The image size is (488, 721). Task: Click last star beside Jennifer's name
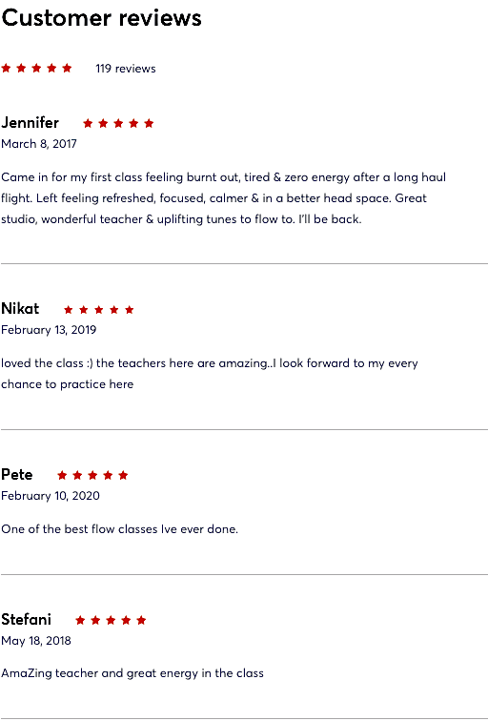[x=149, y=123]
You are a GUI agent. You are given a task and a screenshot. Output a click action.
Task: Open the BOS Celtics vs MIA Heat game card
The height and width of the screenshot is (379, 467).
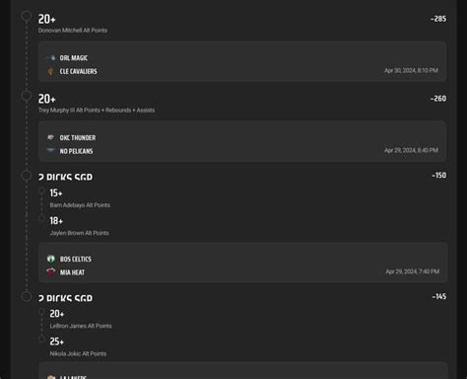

What to work on:
Give back the whole of the material exactly, with the pictures removed.

Output for this task:
The image size is (488, 721). Task: Click last star beside Jennifer's name
[x=149, y=123]
You are a GUI agent. You are given a task and a screenshot. Output a click action.
Task: Open the BOS Celtics vs MIA Heat game card
The height and width of the screenshot is (379, 467).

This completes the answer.